• _Entries provided_
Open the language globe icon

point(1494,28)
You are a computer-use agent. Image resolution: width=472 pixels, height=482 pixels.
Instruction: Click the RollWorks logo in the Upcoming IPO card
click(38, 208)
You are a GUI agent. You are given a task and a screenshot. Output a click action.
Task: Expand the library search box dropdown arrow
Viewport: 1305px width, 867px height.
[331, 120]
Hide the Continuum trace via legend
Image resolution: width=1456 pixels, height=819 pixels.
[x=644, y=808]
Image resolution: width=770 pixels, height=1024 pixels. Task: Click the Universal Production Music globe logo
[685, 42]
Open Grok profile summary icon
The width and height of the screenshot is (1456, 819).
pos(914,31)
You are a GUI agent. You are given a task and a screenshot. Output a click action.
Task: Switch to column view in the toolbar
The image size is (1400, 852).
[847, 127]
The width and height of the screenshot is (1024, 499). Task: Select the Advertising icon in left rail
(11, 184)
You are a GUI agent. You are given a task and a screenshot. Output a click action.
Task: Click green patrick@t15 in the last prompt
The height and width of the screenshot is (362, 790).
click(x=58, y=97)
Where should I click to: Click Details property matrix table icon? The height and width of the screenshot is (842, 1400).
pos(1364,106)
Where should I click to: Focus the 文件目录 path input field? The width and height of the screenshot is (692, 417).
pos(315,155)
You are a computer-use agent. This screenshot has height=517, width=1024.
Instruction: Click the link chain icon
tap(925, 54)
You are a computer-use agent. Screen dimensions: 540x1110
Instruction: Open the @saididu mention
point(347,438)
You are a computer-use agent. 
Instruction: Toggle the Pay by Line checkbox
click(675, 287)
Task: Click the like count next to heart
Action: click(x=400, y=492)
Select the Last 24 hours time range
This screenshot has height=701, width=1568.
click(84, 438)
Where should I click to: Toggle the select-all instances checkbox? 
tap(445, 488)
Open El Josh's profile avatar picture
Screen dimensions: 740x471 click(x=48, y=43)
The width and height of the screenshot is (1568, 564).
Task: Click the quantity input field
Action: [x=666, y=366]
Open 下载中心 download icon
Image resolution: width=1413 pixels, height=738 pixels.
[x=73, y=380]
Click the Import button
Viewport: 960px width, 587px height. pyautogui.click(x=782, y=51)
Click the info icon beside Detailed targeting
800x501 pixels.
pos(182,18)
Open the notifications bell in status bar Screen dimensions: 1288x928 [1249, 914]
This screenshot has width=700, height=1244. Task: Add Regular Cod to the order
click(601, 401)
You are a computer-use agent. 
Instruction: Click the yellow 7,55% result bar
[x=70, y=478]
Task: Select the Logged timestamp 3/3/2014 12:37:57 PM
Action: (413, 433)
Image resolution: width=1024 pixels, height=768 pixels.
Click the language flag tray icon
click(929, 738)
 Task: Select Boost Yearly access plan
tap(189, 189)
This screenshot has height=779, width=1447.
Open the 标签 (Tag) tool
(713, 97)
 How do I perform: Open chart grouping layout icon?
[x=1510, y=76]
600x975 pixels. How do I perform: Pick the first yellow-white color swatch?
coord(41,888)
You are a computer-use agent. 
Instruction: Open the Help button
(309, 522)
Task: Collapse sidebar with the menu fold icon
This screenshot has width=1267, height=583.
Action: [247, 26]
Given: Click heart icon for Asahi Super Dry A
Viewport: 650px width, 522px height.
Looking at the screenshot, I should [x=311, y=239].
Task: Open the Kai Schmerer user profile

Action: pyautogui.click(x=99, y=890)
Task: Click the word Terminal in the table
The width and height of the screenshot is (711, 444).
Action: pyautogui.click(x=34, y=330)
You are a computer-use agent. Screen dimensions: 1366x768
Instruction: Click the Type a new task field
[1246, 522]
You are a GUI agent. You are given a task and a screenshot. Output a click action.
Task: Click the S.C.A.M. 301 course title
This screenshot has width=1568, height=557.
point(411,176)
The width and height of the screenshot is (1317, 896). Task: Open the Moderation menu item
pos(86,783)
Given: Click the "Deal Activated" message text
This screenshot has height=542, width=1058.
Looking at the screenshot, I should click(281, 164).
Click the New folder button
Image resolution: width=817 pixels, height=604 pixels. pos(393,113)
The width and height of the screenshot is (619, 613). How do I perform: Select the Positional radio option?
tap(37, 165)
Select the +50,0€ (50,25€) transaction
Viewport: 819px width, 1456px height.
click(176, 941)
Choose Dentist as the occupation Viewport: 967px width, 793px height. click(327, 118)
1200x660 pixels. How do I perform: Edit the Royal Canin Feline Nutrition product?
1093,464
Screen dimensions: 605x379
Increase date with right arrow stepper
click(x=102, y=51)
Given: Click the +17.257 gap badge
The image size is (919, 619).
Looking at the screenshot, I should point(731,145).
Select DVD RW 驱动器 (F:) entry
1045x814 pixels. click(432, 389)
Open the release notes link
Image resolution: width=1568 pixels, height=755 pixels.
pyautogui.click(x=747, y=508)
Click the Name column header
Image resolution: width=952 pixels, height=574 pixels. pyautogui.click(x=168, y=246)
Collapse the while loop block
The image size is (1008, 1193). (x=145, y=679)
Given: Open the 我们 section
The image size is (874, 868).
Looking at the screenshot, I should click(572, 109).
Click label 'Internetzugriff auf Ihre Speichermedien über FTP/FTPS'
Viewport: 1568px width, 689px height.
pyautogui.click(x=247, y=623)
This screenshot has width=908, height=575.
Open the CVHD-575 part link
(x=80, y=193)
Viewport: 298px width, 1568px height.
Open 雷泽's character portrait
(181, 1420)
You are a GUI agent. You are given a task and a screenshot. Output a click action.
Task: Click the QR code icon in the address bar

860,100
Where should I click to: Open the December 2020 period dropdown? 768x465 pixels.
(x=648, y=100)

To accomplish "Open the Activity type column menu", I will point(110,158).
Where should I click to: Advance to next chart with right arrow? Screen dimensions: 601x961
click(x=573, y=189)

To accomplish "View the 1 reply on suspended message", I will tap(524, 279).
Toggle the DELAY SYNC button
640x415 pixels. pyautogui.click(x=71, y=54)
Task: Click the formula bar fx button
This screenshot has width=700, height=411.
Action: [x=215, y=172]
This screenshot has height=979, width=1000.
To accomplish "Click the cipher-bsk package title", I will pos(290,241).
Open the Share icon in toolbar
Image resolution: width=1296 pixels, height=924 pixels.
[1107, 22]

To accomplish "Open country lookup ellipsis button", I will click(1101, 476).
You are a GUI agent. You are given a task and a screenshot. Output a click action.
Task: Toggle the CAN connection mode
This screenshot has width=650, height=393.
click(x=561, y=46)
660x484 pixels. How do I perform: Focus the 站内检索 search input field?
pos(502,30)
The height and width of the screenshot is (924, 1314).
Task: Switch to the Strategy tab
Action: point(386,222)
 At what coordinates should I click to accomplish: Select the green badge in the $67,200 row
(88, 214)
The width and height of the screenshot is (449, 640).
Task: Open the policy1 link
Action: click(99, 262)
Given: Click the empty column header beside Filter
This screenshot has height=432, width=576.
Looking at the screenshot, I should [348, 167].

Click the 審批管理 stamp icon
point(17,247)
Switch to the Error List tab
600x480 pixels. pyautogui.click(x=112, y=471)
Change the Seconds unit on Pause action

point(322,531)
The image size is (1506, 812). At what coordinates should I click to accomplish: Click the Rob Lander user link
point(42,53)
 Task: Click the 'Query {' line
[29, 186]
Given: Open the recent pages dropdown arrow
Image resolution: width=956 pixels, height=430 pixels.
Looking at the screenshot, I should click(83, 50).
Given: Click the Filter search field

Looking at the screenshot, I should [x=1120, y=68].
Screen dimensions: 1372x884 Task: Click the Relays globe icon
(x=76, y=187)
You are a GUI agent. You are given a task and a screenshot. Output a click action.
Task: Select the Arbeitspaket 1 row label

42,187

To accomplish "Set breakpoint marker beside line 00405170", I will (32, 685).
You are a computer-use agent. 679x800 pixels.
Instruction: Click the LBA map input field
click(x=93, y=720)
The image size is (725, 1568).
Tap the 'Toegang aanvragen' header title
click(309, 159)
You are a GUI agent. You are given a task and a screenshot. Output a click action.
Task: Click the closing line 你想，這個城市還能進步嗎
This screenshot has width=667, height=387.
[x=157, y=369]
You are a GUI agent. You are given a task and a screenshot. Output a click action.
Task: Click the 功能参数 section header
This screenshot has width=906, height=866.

• _Given request_
Give the rows above, from the line with "Click the New folder button" up to and including the line with "Looking at the screenshot, I should point(731,145).", as a JSON list of strings with one string per line and blank lines omitted.

• _Answer to this problem_
[
  "Click the New folder button",
  "Image resolution: width=817 pixels, height=604 pixels. pos(393,113)",
  "The width and height of the screenshot is (619, 613). How do I perform: Select the Positional radio option?",
  "tap(37, 165)",
  "Select the +50,0€ (50,25€) transaction",
  "Viewport: 819px width, 1456px height.",
  "click(176, 941)",
  "Choose Dentist as the occupation Viewport: 967px width, 793px height. click(327, 118)",
  "1200x660 pixels. How do I perform: Edit the Royal Canin Feline Nutrition product?",
  "1093,464",
  "Screen dimensions: 605x379",
  "Increase date with right arrow stepper",
  "click(x=102, y=51)",
  "Given: Click the +17.257 gap badge",
  "The image size is (919, 619).",
  "Looking at the screenshot, I should point(731,145)."
]